I got to know Woj when he was a general sports columnist at the Bergen Record, the kind of columnist who could throw all four pitches for strikes. His reporting on the St. Bonaventure scandal for ESPN helped push the story national. His book on St. Anthony basketball is one of the finest sports books you’ll ever read.
I don’t need to talk about the way he revolutionized NBA beat reporting. I don’t need to tell you he’s the best breaking news reporter in sports journalism, if not all of journalism.
But a few stories to tell you the kind of person Woj is.
First story: A few years ago, in my first year at SUNY Oswego, I asked Woj if he would be willing to guest speak to my sports writing class. I have a lot of guest speakers and figured he (like most) would Skype into class.
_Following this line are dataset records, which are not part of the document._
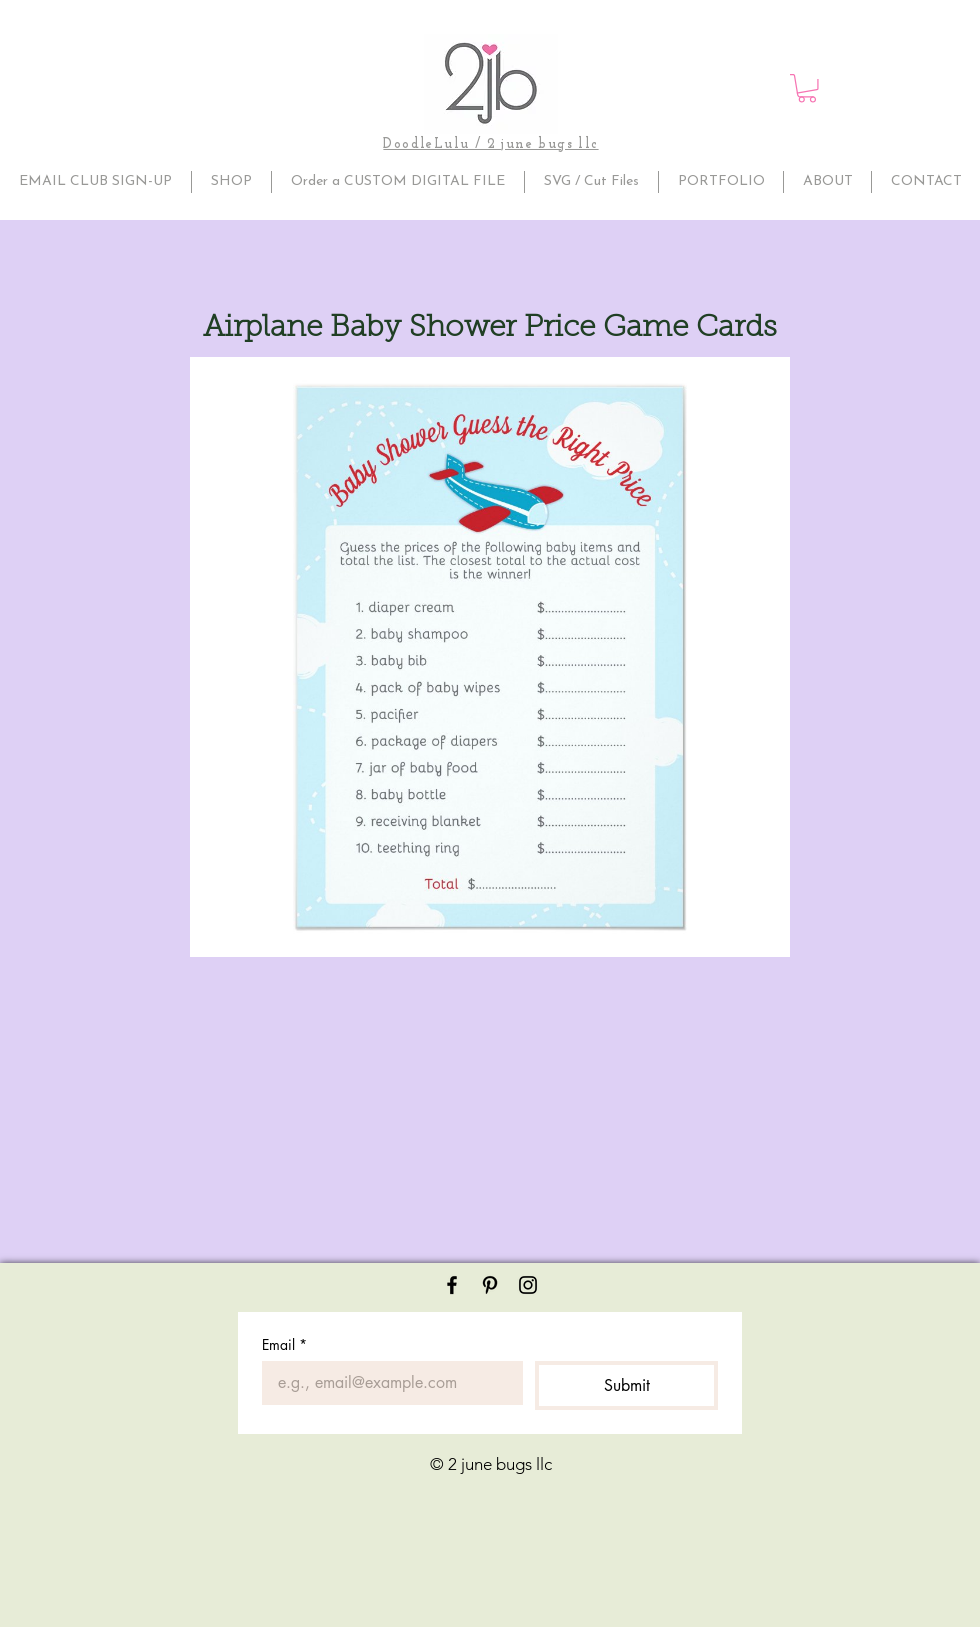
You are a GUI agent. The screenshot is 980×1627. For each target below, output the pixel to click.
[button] (807, 88)
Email (284, 1344)
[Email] (386, 1383)
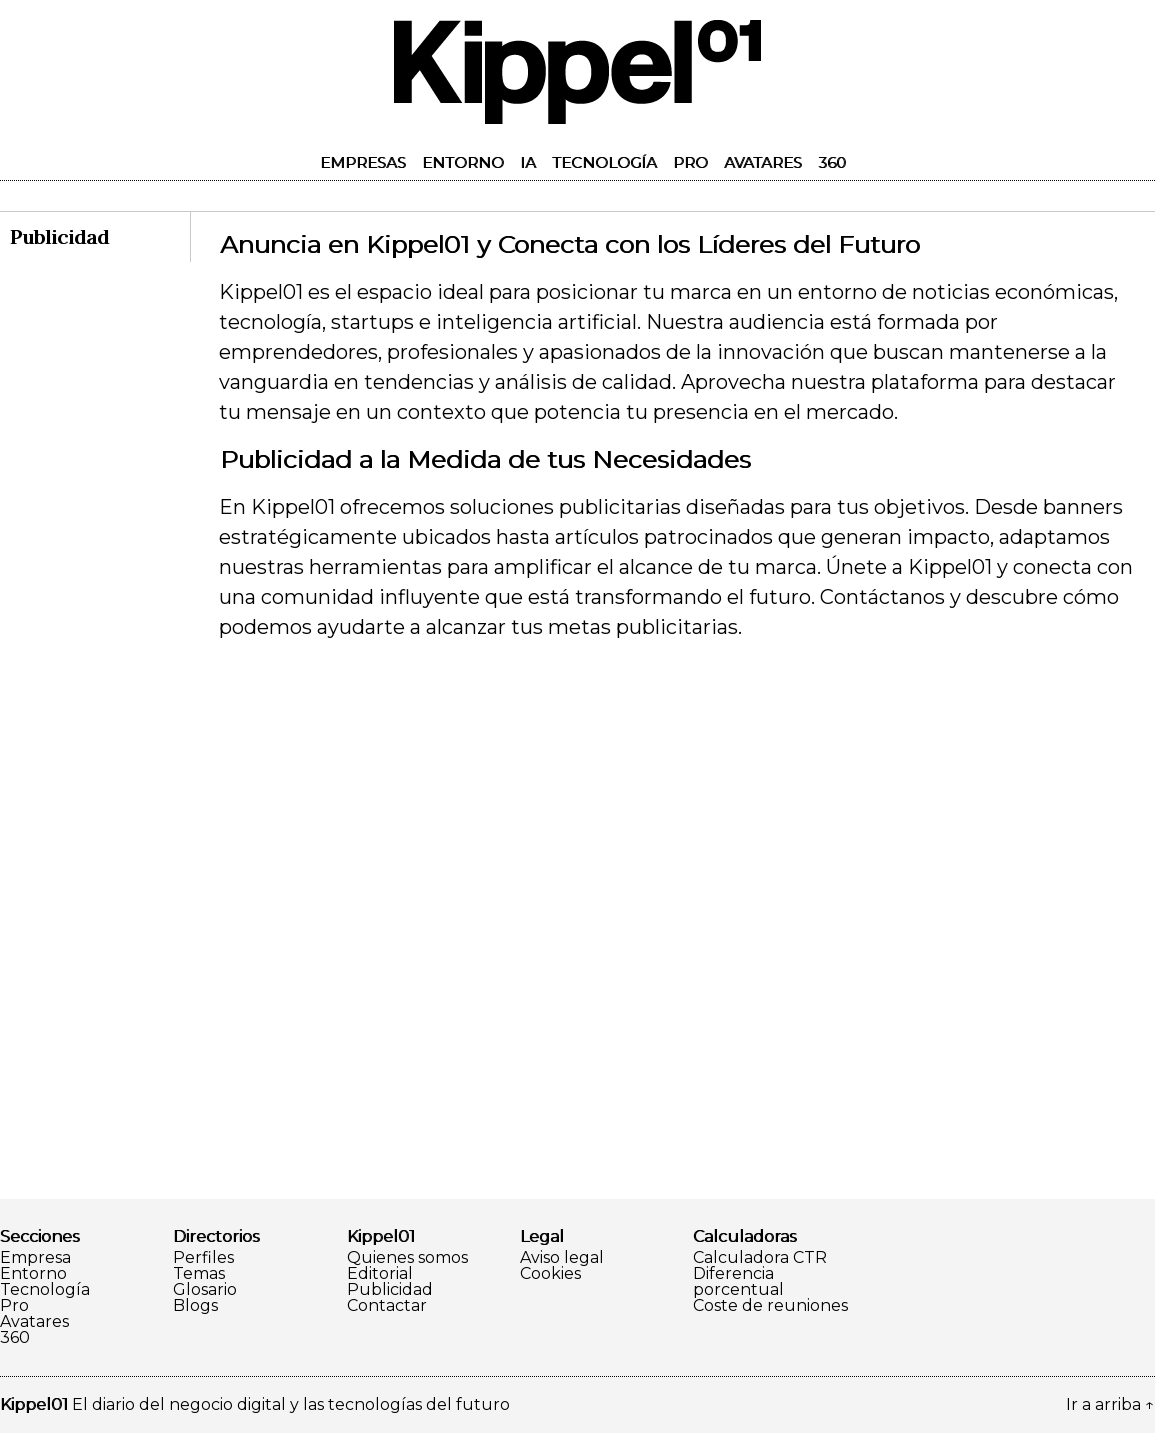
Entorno (463, 162)
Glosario (205, 1290)
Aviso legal (562, 1258)
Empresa (35, 1258)
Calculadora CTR (760, 1258)
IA (528, 162)
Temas (199, 1274)
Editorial (380, 1274)
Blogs (195, 1306)
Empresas (363, 162)
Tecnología (604, 162)
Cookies (550, 1274)
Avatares (763, 162)
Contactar (387, 1306)
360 (832, 162)
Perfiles (203, 1258)
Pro (690, 162)
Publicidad (390, 1290)
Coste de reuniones (770, 1306)
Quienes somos (407, 1258)
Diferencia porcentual (738, 1282)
Woj didn’t Skype in. He flew from Florida (where he was on assignment) to Syracuse and drove to Oswego, on his own dime, to spend the day with my students.
At one point in my sports journalism class, he got a call on from a source with the Memphis Grizzlies. Not breaking news, just the kind of check ins that make Woj the best reporter on the beat. He answered the call in class, told him where he was. “Tell them we’re trading Gasol,” he said his source told him. My students learned more from Woj that one day then they probably did the rest of the semester from me.
Second story: The week the St. Bonaventure scandal hit, after all the breaking news stories were done, I sat down to write a column. It was my chance to write about and process this story as a St. Bonaventure graduate, not as a reporter scrambling for the next scoop.
I wrote the column on a Wednesday night. That night, both Woj and Mike Vaccaro (the two are forever friends) sent me the columns they were writing for the Record and the New York Post, respectively. I read them both as I was writing mine, and felt that sinking feeling when more talented people write the column you set out to write but do it better.
On AOL Instant Messenger, I joked about this to Woj.
Forget about that, he told me. How do you think I feel when I’m writing of a Knicks game and Harvey Araton, and Mike Lupica are writing the same game?
Your own standards have to be the goal, he said. Meet them, and push yourself to be better.
No one is better than Woj. And no one pushed me to be better than he did.